> _What to work on_
A verbatim reproduction of every entry is the expected answer.

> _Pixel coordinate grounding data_
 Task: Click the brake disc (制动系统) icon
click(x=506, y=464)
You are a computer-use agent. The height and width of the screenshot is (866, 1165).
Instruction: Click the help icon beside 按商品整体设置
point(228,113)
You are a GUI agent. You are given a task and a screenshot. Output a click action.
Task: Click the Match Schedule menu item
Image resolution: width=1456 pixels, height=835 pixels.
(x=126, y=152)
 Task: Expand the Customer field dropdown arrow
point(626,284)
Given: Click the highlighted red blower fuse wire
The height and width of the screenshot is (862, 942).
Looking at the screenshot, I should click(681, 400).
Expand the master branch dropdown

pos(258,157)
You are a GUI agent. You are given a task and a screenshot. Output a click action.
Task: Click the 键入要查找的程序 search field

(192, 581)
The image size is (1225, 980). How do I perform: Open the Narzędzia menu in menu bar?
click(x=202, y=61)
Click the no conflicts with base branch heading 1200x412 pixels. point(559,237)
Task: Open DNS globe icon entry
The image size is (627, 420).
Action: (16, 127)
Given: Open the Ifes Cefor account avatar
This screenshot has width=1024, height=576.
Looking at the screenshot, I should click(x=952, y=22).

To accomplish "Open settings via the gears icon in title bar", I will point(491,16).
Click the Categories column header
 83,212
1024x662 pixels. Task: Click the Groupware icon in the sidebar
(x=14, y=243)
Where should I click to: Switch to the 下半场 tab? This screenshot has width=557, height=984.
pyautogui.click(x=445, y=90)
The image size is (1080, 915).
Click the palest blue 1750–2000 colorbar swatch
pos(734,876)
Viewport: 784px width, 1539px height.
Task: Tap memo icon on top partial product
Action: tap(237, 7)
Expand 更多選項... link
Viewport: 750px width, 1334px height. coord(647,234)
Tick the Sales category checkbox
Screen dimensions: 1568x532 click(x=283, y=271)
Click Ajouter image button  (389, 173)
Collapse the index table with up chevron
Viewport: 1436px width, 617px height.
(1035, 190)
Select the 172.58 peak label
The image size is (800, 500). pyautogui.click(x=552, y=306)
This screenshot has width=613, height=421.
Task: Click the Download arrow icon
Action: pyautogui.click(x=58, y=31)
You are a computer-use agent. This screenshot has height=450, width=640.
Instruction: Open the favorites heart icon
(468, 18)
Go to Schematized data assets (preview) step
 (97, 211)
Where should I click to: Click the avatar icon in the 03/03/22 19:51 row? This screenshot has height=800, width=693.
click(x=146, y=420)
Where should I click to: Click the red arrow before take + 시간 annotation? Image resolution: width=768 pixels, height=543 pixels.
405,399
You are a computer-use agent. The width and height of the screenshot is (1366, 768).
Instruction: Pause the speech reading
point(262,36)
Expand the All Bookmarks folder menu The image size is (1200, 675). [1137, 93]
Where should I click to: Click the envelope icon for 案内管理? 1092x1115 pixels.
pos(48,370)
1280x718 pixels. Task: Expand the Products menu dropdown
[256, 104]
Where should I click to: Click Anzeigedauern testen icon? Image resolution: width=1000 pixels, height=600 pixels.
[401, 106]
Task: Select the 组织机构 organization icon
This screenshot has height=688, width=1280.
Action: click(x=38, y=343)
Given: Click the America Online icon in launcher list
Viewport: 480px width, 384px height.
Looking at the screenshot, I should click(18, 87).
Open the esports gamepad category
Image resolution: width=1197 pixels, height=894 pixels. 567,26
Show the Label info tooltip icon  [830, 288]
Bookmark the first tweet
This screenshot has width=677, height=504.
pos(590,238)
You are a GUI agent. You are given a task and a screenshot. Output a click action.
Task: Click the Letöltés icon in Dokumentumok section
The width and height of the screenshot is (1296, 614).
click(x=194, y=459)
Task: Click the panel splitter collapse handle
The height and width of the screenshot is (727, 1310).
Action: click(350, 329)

> _Solution to this exercise_
 Task: Click the brake disc (制动系统) icon
click(x=506, y=464)
You are a computer-use agent. The height and width of the screenshot is (866, 1165).
Instruction: Click the help icon beside 按商品整体设置
point(228,113)
You are a GUI agent. You are given a task and a screenshot. Output a click action.
Task: Click the Match Schedule menu item
Image resolution: width=1456 pixels, height=835 pixels.
(x=126, y=152)
 Task: Expand the Customer field dropdown arrow
point(626,284)
Given: Click the highlighted red blower fuse wire
The height and width of the screenshot is (862, 942).
Looking at the screenshot, I should click(681, 400).
Expand the master branch dropdown

pos(258,157)
You are a GUI agent. You are given a task and a screenshot. Output a click action.
Task: Click the 键入要查找的程序 search field

(192, 581)
The image size is (1225, 980). How do I perform: Open the Narzędzia menu in menu bar?
click(x=202, y=61)
Click the no conflicts with base branch heading 1200x412 pixels. point(559,237)
Task: Open DNS globe icon entry
The image size is (627, 420).
Action: (16, 127)
Given: Open the Ifes Cefor account avatar
This screenshot has width=1024, height=576.
Looking at the screenshot, I should click(x=952, y=22).

To accomplish "Open settings via the gears icon in title bar", I will point(491,16).
Click the Categories column header
 83,212
1024x662 pixels. Task: Click the Groupware icon in the sidebar
(x=14, y=243)
Where should I click to: Switch to the 下半场 tab? This screenshot has width=557, height=984.
pyautogui.click(x=445, y=90)
The image size is (1080, 915).
Click the palest blue 1750–2000 colorbar swatch
pos(734,876)
Viewport: 784px width, 1539px height.
Task: Tap memo icon on top partial product
Action: tap(237, 7)
Expand 更多選項... link
Viewport: 750px width, 1334px height. coord(647,234)
Tick the Sales category checkbox
Screen dimensions: 1568x532 click(x=283, y=271)
Click Ajouter image button  (389, 173)
Collapse the index table with up chevron
Viewport: 1436px width, 617px height.
(1035, 190)
Select the 172.58 peak label
The image size is (800, 500). pyautogui.click(x=552, y=306)
This screenshot has width=613, height=421.
Task: Click the Download arrow icon
Action: pyautogui.click(x=58, y=31)
You are a computer-use agent. This screenshot has height=450, width=640.
Instruction: Open the favorites heart icon
(468, 18)
Go to Schematized data assets (preview) step
 (97, 211)
Where should I click to: Click the avatar icon in the 03/03/22 19:51 row? This screenshot has height=800, width=693.
click(x=146, y=420)
Where should I click to: Click the red arrow before take + 시간 annotation? Image resolution: width=768 pixels, height=543 pixels.
405,399
You are a computer-use agent. The width and height of the screenshot is (1366, 768).
Instruction: Pause the speech reading
point(262,36)
Expand the All Bookmarks folder menu The image size is (1200, 675). [1137, 93]
Where should I click to: Click the envelope icon for 案内管理? 1092x1115 pixels.
pos(48,370)
1280x718 pixels. Task: Expand the Products menu dropdown
[256, 104]
Where should I click to: Click Anzeigedauern testen icon? Image resolution: width=1000 pixels, height=600 pixels.
[401, 106]
Task: Select the 组织机构 organization icon
This screenshot has height=688, width=1280.
Action: click(x=38, y=343)
Given: Click the America Online icon in launcher list
Viewport: 480px width, 384px height.
Looking at the screenshot, I should click(18, 87).
Open the esports gamepad category
Image resolution: width=1197 pixels, height=894 pixels. 567,26
Show the Label info tooltip icon  [830, 288]
Bookmark the first tweet
This screenshot has width=677, height=504.
pos(590,238)
You are a GUI agent. You are given a task and a screenshot. Output a click action.
Task: Click the Letöltés icon in Dokumentumok section
The width and height of the screenshot is (1296, 614).
click(x=194, y=459)
Task: Click the panel splitter collapse handle
The height and width of the screenshot is (727, 1310).
Action: click(350, 329)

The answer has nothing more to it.